O brasileiro Felipe Massa (foto de abertura) e a suíça Laura Villars têm um ponto em comum. O piloto viveu hoje sua primeira audiência, na Suprema Corte de Londres, na esperança de obter o cancelamento do GP de Singapura de 2008 e, com isso ser declarado campeão mundial dessa temporada. A modelo e piloto amadora requereu, em Paris, uma audiência para falar sobre o processo de eleição da Federação Internacional do Automóvel (FIA), marcada para dezembro.

As consequências desses atos tiveram resultados opostos: o brasileiro e seus advogados ouviram do magistrado britânico que o seu problema não foi o acidente provocado deliberadamente pela equipe Renault e o também brasileiro Nelson Piquet Jr, mas os erros cometidos por sua própria equipe nessa prova. A observação é diretamente ligada ao fato que, ao fazer uma parada para reabastecimento, ele não esperou que a mangueira de combustível fosse completamente destacada do seu carro e com isso ele não teve um bom resultado. Ele terminou em décimo-terceiro lugar e não marcou pontos. Por seu lado, Hamilton terminou a prova em terceiro e somou seis pontos, atrás do vencedor Fernando Alonso e de Nico Rosberg.
Felipe Massa demanda uma compensação financeira de US$ 80 milhões e a anulação dessa prova, o que lhe daria o título. Na última corrida do ano, em Interlagos, ele largou na pole-position, fez a volta mais rápida da prova e venceu a corrida, o que contribuiu para que ele acumulasse 97 pontos ao a longo do ano. Hamilton conseguiu superar o alemão Timo Glock na última curva da última volta e com os quatro pontos do quinto lugar somou 98, o que lhe deu o título. A anulação da corrida em Singapora reduziria esse total a 92 e, consequentemente, consagraria o brasileiro como campeão mundial.

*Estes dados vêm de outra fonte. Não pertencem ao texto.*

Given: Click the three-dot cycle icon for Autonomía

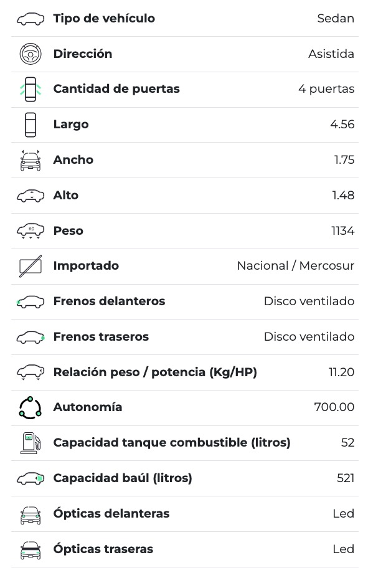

A defesa de Massa justifica que Bernie Ecclestone declarou publicamente que sabia da manobra ilícita da equipe Renault e das atitudes de Flavio Briatore e Pat Symmons, mas que não tomou nenhuma atitude “para preservar a imagem do esporte”. Mais recentemente o empresário inglês afirmou que “não se lembra dessa declaração”. Como era de se esperar diante da gravidade e ineditismo do caso, essa batalha jurídica promete ser longeva e pode criar jurisprudência no direito esportivo de vários outros esportes.

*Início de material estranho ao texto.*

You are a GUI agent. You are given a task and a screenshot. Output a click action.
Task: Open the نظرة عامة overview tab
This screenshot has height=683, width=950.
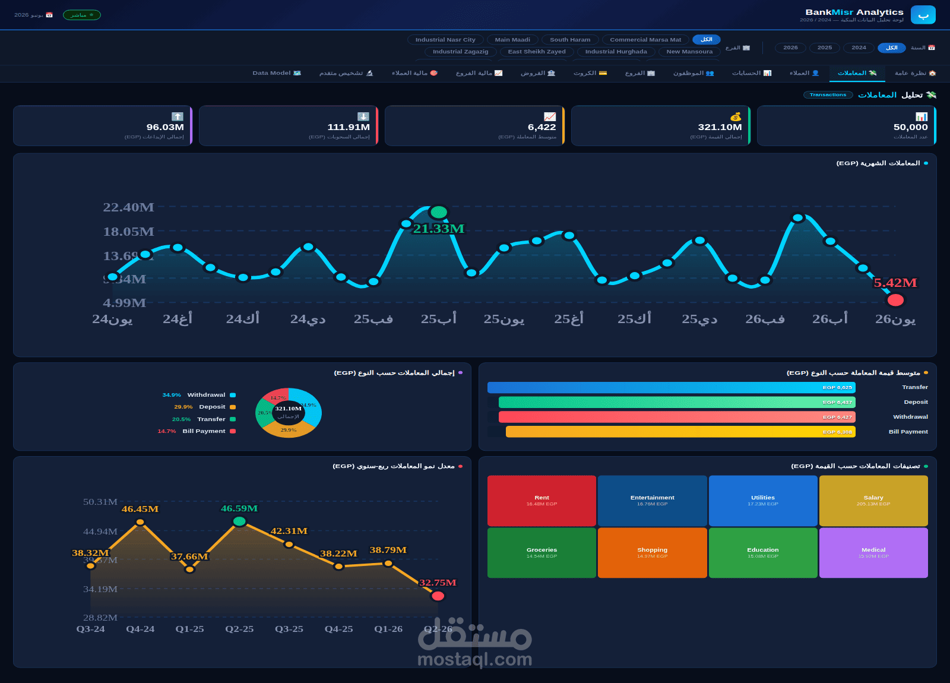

Por seu lado a modelo e piloto amador Laura Villars assumiu a luta de vários setores do automobilismo contra o atual presidente da FIA, Mohammed Ben Sulayem. Em meio a críticas pelos métodos empregados em sua administração, o natural dos Emiratos Árabes Unidos (12/11/1961) tenta a reeleição para o mandato de 2026 a 2029. Para formar uma chapa para esse sufrágio marcado para o dia 12 de dezembro, em Ashkent (Uzbequistão) é necessário nomear um representante de cada região administrativa da FIA. Como a América do Sul tem apenas um representante no Senado, a Fabiana Ecclestone, e que já declarou seu apoio a Bem Sulayem, o resultado da eleição é conhecido antecipadamente.

A vitória de Laura Villars em conseguir uma audiência na Suprema Corte, em Paris (sede da FIA), garantiu que tal situação será analisada pela Justiça francesa. Villars foi uma das quatro pessoas que lançaram candidatura e nenhum deles consegiu o apoio mínimo para isso. Os demais nomes foram Carlos Sainz (Espanha), Tim Mayer (EUA) e Virginie Phillipot (Bélgica).
Os apoiadores de Ben Sulayem comentam que a rejeição ao árabe é uma reformulação que extinguiu cargos e posições ocupados por muitos europeus, principalmente ingleses. Já os seus rivais afirmam a quem queira ouvir que o atual presidente não é praticante da democracia e abusa do poder.